To be precise, County code states that a permit is inactive “if there has been no activity under any portion of the special use permit for a continuous period of five years or more.”
Case, in his initial determination, said that activity isn’t limited to mining, but includes pre- and post-mining activity, which Martin Marietta proved the mine’s previous owners had done.
But James Silvestro, arguing on behalf of SOSVV, said that because none of the activities the mine’s owners were doing on the property required the special use permit, then they couldn’t be considered activities that would uphold that permit.
Silvestro also argued that the five-year lapse provision was codified so that Boulder County residents wouldn’t be subject to years of industrial activity. Special use permits are granted because an individual or company wants to do something outside of what has been determined acceptable by the Land Use Code.
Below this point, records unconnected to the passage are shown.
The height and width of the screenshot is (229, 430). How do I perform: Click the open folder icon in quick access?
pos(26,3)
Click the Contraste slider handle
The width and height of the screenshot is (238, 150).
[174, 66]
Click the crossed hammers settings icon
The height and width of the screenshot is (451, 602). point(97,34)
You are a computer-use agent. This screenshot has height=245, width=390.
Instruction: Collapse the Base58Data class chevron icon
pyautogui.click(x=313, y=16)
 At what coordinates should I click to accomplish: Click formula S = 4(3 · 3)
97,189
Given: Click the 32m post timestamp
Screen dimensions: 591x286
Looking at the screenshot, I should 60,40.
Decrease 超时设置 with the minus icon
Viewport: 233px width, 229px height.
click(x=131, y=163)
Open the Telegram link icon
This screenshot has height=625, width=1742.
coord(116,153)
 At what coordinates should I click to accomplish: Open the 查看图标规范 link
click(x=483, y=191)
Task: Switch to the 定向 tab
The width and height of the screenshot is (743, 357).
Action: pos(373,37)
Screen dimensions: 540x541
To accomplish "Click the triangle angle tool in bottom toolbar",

Yes, the mine’s owners weeded and grew grass and filed permits, but the special use permit was for mining, and that hadn’t been done in 17 years, Silvestro argued.
“If you’re not going to use (the five-year lapse provision) in this situation … when is this provision ever going to apply?” he asked. “If 15, 16, 17 years of non-use isn’t a lapse of a permit, then there’s really not going to be any situation where it has happened.”
In response, Mark Mathews, outside counsel for Martin Marietta, argued that reclamation work like reseeding and weeding is real work. He argued that Silvestro and SOSVV were putting their own words into what County law said — “no activity under any portion” of the permit would invalidate it, but clearly the mine’s owners had done some activity, even if it wasn’t mining, Mathews argued.
The Board of Adjustment deliberated. Board members Eric Moutz and Kari Stoltzfus took the side of SOSVV.
“If Martin Marietta wants to mine gravel, … the County needs to make sure this is still an appropriate use,” Moutz said. “I have no sympathy for Martin Marietta’s purported loss of property rights … because Martin Marietta has known all along there … was an issue concerning the validity of this permit.”
“Logging the bare minimus of land ownership does not constitute activity under any portion of the special use permit,” Stoltzfus said. “Reseeding does not count. … Martin Marietta and previous owning companies, them still being in business and them maintaining their permits does not count as activity under the special use permit.”
Scott Rudge and James Greer sided with Martin Marietta and the County’s original determination.
Rudge lamented that “our land use permits are not very clear. It would help me a lot if land use permits said, ‘Here are the uses that prevent lapse in use.’”
Both Rudge and Greer said they pored through the documents Martin Marietta provided and found countless examples of activity that met the permit’s requirements.
Janell Flaig sided with SOSVV as well, ultimately giving that side a 3-2 majority. However, to overturn a County Land Use decision, four out of the five board members had to agree to overturn. Thus, the Board denied SOSVV’s appeal.
That all said, Martin Marietta is still five years out, at least, on mining gravel in the area, which was a point Case and others made throughout the process.
“They (Martin Marietta) want to begin soon,” Case said. “Prior to mining, there’s a five-year review. Also a requirement is they need to form a neighborhood advisory group. That would push the timing out on this quite a bit.”
The Boulder County Planning Commission and Board of Commissioners will review the next phase of mining in public hearings before Martin Marietta is allowed to proceed. This is where new conditions may be imposed, or old conditions may be tweaked so as to accommodate environmental and social considerations.